THE PROBLEM: Repeat every item below word for word, keeping each line unchanged.

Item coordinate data
____________________

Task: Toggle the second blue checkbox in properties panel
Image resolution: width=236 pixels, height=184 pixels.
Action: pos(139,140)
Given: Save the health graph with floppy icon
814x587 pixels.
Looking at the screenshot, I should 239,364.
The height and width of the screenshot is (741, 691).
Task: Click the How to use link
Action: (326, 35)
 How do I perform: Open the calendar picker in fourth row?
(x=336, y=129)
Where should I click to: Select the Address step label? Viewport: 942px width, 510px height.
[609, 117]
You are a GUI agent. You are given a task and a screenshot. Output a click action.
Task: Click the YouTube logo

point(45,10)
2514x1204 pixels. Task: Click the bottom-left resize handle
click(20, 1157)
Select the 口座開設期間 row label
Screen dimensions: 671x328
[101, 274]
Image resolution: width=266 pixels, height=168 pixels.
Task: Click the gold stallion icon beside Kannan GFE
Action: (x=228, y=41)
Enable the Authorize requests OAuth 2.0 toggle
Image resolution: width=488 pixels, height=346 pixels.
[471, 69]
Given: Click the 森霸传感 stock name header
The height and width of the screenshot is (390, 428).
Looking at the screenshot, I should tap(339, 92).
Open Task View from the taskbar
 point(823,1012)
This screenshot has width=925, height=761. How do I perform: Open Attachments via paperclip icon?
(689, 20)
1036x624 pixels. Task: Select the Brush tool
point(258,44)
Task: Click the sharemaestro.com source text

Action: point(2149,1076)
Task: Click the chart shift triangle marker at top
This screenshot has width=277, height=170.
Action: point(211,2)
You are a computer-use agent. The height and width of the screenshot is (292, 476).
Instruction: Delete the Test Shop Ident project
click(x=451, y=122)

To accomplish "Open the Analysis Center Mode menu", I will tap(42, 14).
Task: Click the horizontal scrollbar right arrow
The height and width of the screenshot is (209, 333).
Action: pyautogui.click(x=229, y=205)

____________________

RESULT OF THE EXERCISE:
Task: Toggle the second blue checkbox in properties panel
Image resolution: width=236 pixels, height=184 pixels.
Action: pos(139,140)
Given: Save the health graph with floppy icon
814x587 pixels.
Looking at the screenshot, I should 239,364.
The height and width of the screenshot is (741, 691).
Task: Click the How to use link
Action: (326, 35)
 How do I perform: Open the calendar picker in fourth row?
(x=336, y=129)
Where should I click to: Select the Address step label? Viewport: 942px width, 510px height.
[609, 117]
You are a GUI agent. You are given a task and a screenshot. Output a click action.
Task: Click the YouTube logo

point(45,10)
2514x1204 pixels. Task: Click the bottom-left resize handle
click(20, 1157)
Select the 口座開設期間 row label
Screen dimensions: 671x328
[101, 274]
Image resolution: width=266 pixels, height=168 pixels.
Task: Click the gold stallion icon beside Kannan GFE
Action: (x=228, y=41)
Enable the Authorize requests OAuth 2.0 toggle
Image resolution: width=488 pixels, height=346 pixels.
[471, 69]
Given: Click the 森霸传感 stock name header
The height and width of the screenshot is (390, 428).
Looking at the screenshot, I should tap(339, 92).
Open Task View from the taskbar
 point(823,1012)
This screenshot has width=925, height=761. How do I perform: Open Attachments via paperclip icon?
(689, 20)
1036x624 pixels. Task: Select the Brush tool
point(258,44)
Task: Click the sharemaestro.com source text

Action: point(2149,1076)
Task: Click the chart shift triangle marker at top
This screenshot has width=277, height=170.
Action: point(211,2)
You are a computer-use agent. The height and width of the screenshot is (292, 476).
Instruction: Delete the Test Shop Ident project
click(x=451, y=122)

To accomplish "Open the Analysis Center Mode menu", I will tap(42, 14).
Task: Click the horizontal scrollbar right arrow
The height and width of the screenshot is (209, 333).
Action: pyautogui.click(x=229, y=205)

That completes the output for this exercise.